Range to reproduce from the entries below: the line with "The image size", the line with "Task: Focus the", and every line in between. Give them exactly and give nothing else.
BEGIN Data records
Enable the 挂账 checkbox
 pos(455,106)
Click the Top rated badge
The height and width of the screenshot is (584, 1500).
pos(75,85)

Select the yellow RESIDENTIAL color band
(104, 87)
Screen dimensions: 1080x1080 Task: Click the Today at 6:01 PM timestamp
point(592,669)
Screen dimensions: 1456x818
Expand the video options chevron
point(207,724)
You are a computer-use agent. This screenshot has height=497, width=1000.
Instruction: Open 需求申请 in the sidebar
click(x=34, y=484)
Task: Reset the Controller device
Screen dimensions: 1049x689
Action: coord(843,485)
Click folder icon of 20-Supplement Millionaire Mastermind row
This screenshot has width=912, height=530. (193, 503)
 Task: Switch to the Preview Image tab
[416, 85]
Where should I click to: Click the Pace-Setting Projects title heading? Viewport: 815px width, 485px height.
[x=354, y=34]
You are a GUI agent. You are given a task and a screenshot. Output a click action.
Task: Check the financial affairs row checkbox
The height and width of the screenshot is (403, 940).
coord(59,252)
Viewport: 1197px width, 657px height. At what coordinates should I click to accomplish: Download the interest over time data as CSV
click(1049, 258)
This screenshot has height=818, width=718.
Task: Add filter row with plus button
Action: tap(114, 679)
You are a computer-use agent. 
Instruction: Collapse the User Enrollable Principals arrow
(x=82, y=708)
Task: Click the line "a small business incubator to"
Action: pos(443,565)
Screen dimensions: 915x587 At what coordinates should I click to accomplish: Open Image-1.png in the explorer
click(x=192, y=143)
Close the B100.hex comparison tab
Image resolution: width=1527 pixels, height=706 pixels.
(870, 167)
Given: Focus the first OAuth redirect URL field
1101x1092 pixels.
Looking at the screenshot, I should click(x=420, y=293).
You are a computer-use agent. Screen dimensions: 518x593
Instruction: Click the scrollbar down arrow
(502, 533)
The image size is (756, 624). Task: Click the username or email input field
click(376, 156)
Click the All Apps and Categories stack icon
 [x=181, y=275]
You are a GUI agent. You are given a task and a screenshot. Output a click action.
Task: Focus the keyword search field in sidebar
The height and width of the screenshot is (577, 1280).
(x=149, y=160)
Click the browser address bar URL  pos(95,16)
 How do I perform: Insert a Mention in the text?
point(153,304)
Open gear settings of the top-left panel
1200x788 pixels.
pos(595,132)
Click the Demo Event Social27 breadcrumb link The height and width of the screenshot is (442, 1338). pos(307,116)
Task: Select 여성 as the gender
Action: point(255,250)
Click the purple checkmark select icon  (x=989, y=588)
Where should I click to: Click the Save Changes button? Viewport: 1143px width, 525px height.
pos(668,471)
END Data records
Response:
The image size is (756, 624). Task: Click the username or email input field
click(376, 156)
Click the All Apps and Categories stack icon
 [x=181, y=275]
You are a GUI agent. You are given a task and a screenshot. Output a click action.
Task: Focus the keyword search field in sidebar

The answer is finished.